Are you talking about the user interface 'snappy' or the "close to real time dealing with interrupts for process control" 'snappy? Those are very different things. The user experience is often more about graphics and graphics processing than it is about raw computing power or the choice between, say, Gnome, LXDE and KDE. The graphics card, the driver for that card, the degree the application makes use of things like 'redraw' all matter more than the details of the OS and scheduler. And all the disk improvements and network improvements in the world won't benefit that. Then again, some applications have been 'tuned' so that they better interleave computing and display update rather than waiting for all the computation to be done and only then doing a full screen update. Further, so many machines now have multi-core CPUs. If the application can make use of that capability, they it can support parallel threading, then that's an advantage over simple linear sequential plodding. Yes, the kernel scheduler may have an influence, but my experimentation with a desktop system that isn't also doing much in the way of 'server' stuff is that trying to tune the scheduler is a a waste of time.
Some heavy parallel process runs away with your CPU? Well, we're too lazy/dump/careless to configure ssh or other measure in such a way that you can stop it. Just switch off the computer... and hope for the best.
It's 2016, guys. Computers should start to heal themselves by now. Anything hogs the CPU? Maybe reserve 10% for other processes just in case the user might want to do something else.

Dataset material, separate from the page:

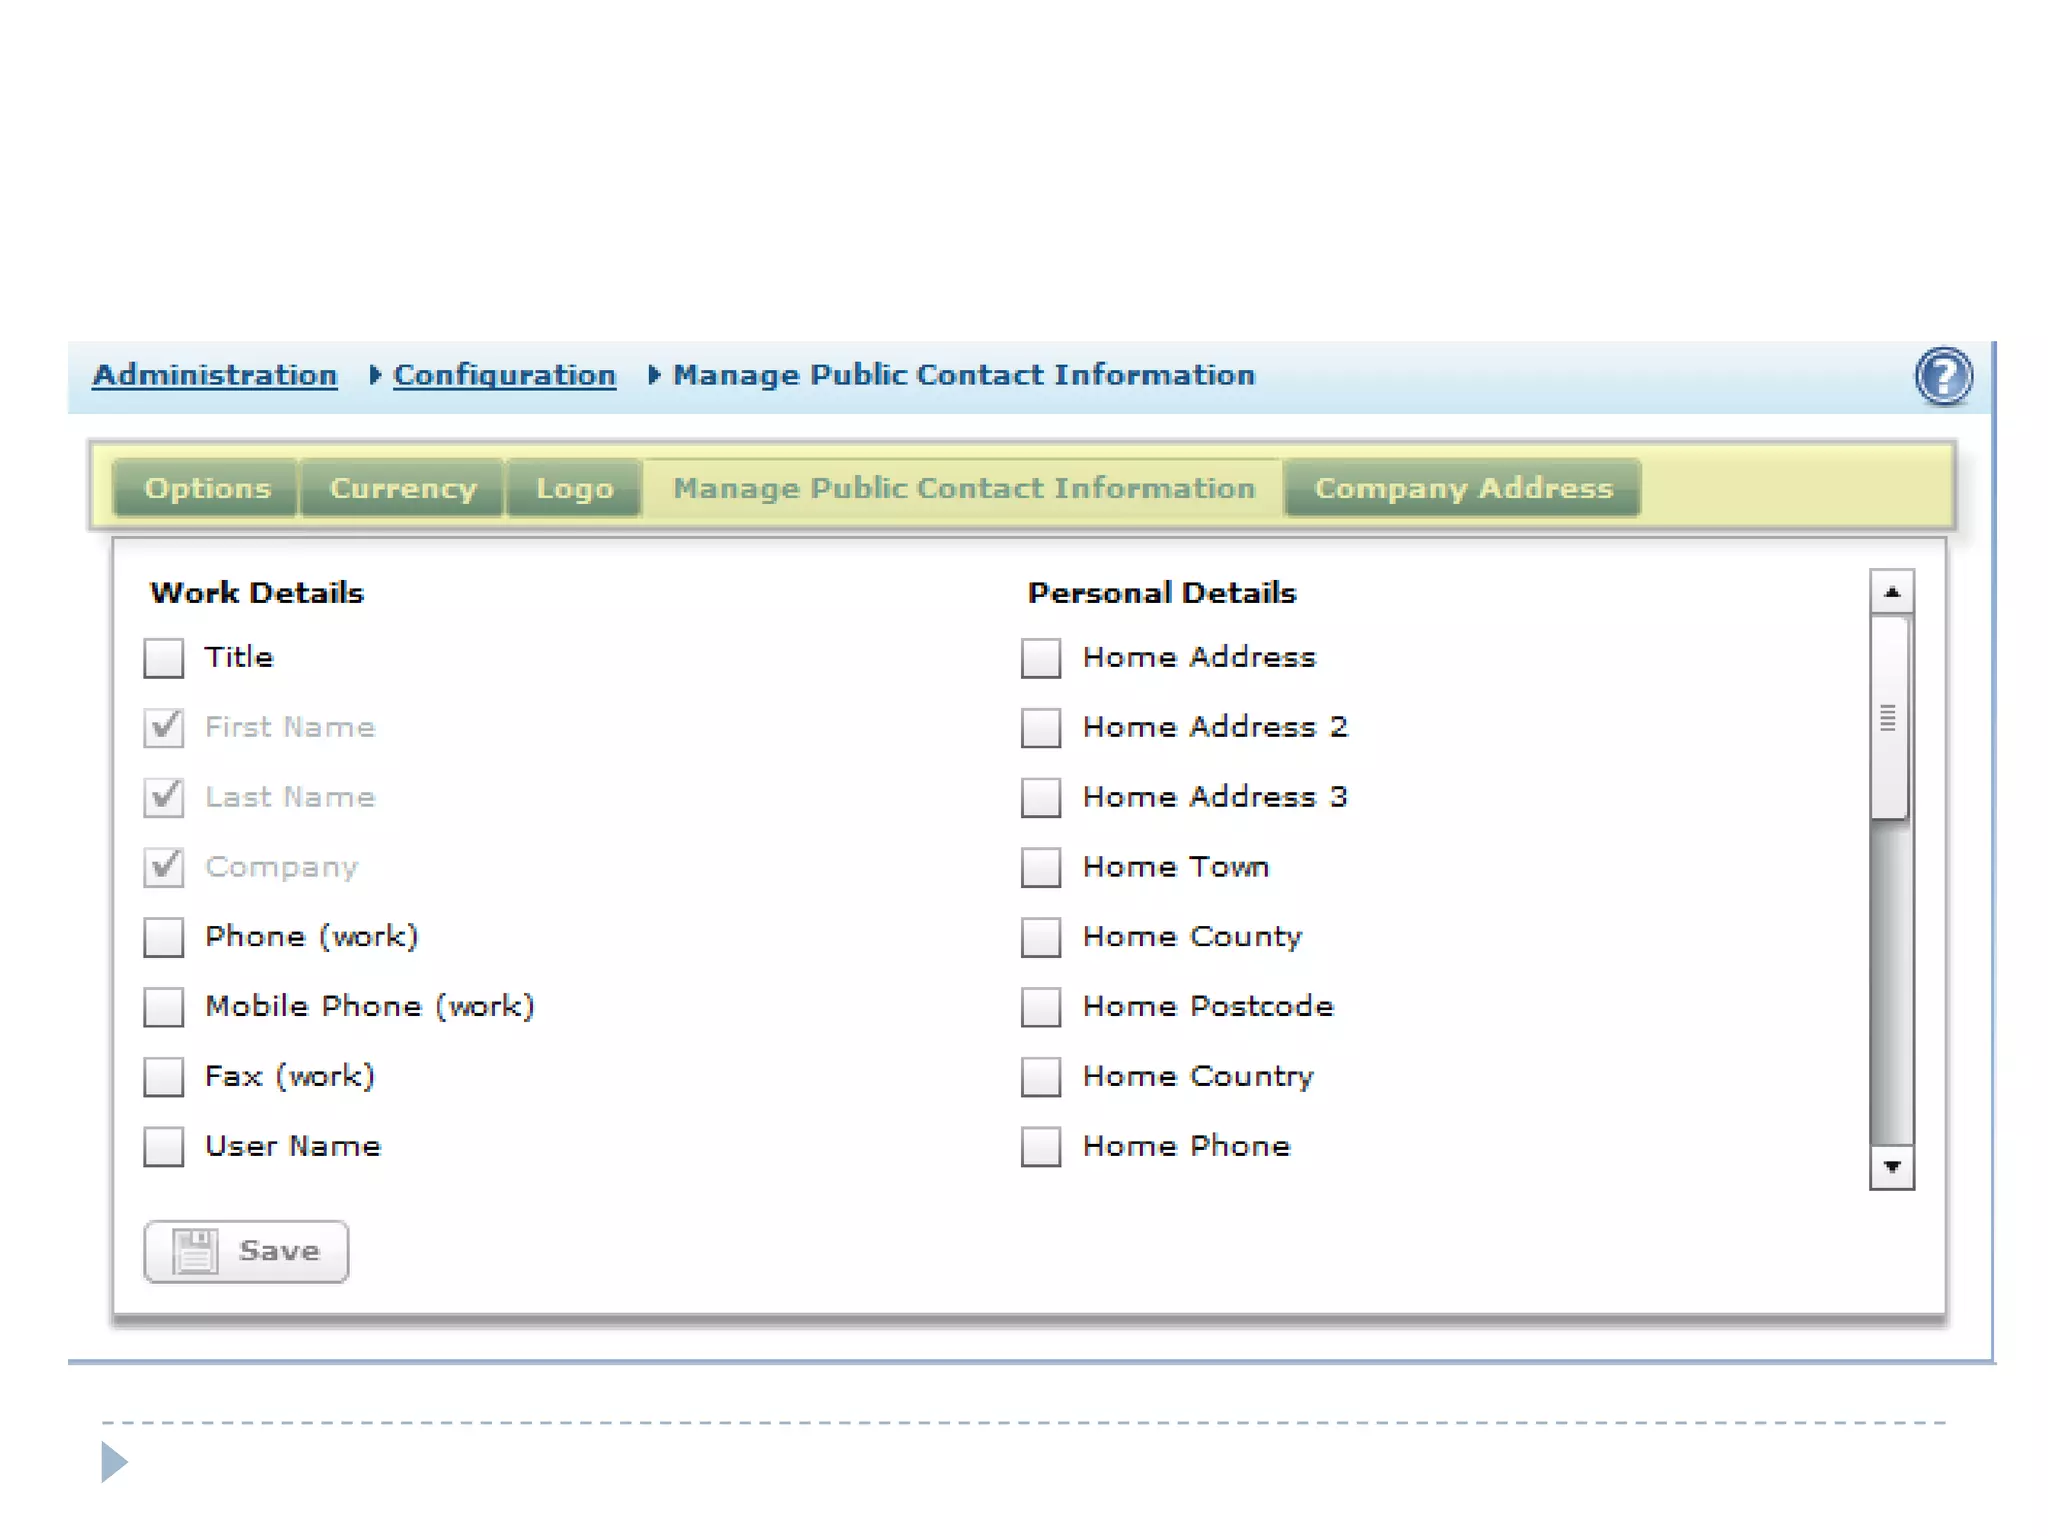Check the Home Address option

[1041, 658]
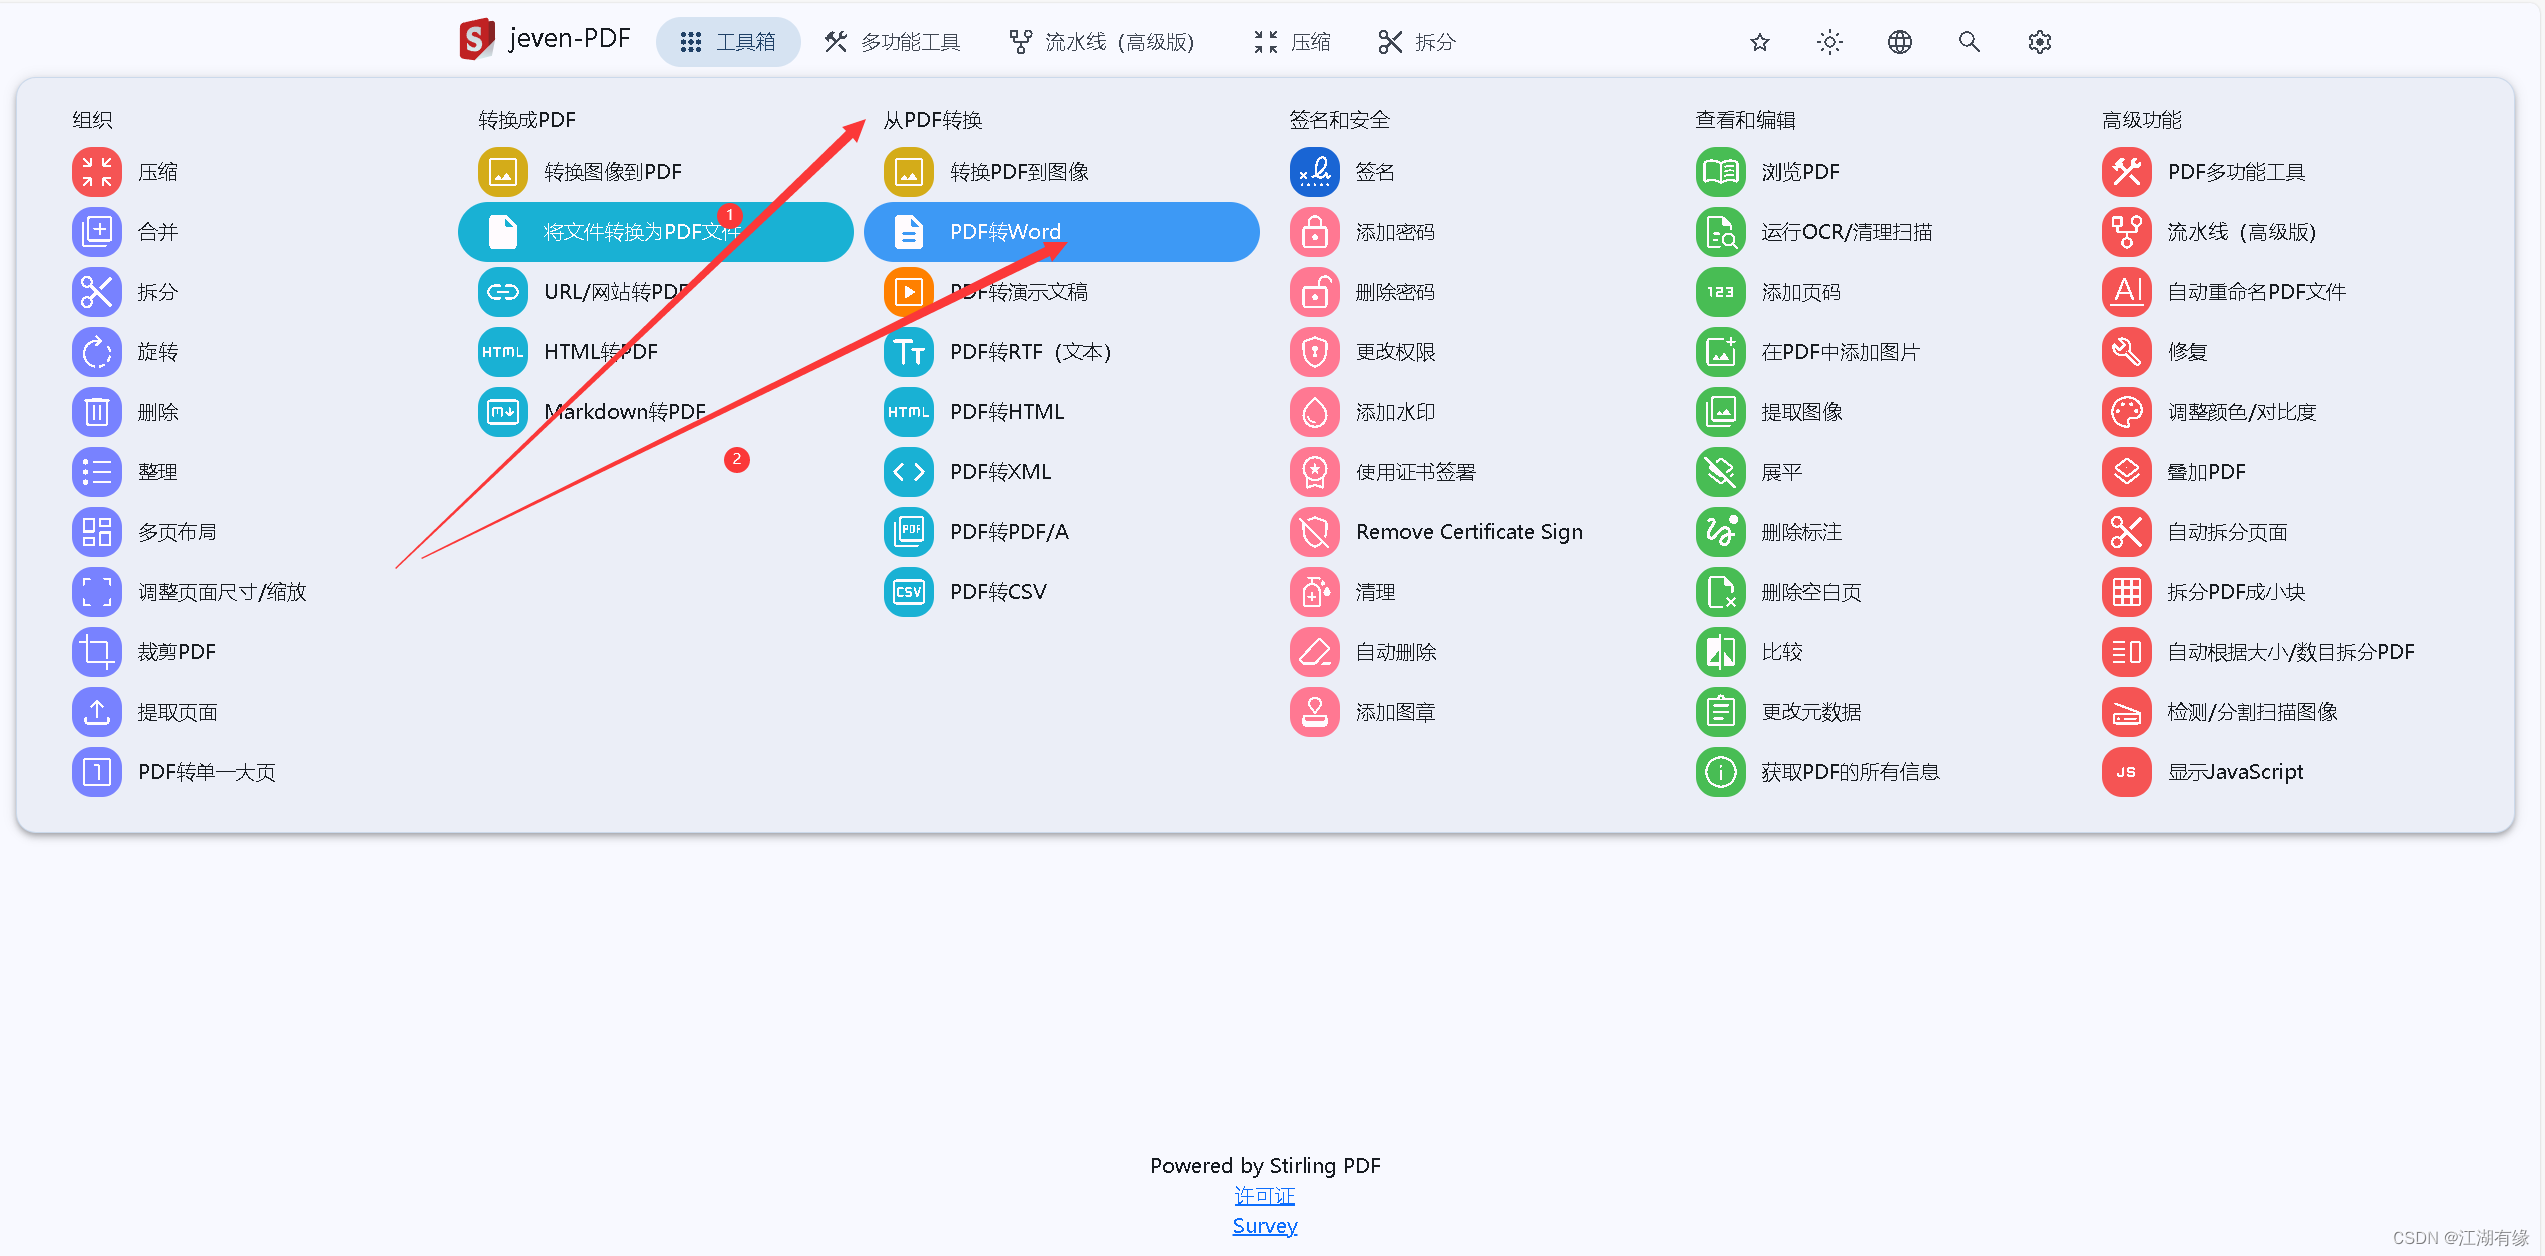Open the 许可证 link in footer

point(1264,1196)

An out of the box computer set-up simply doesn't know much. Back when, we had the '-desktop' releases which had a different set of kernel options. Then if was found it didn't make much difference and wasn't worth the extra effort. Back to what I said about the application layer. As for the 'hog' and 'reserve', well that's what Cgroups are for, but the computer doesn't know ahead of time, you have to tell it. What was that again "we're too lazy/dump/careless". Right. If you're not willing to put the effort in, if you expect it to magically happen ... Well there are 'artificial intelligence' tools. Most AI isn't "intelligent", its just an algorithm. There's one that figures out from the logs of a program being blocked by apparmor what changes to apparmor config are needed to allow it to run. But you have to put the effort in, either running it it or googling to find the config changes. Don't you ever wonder why some of us get pizzed off at newbies who could have found the answer by a simple 'go google!"?
But again. It's 2016. It's time to think about way to make life more simple automatically.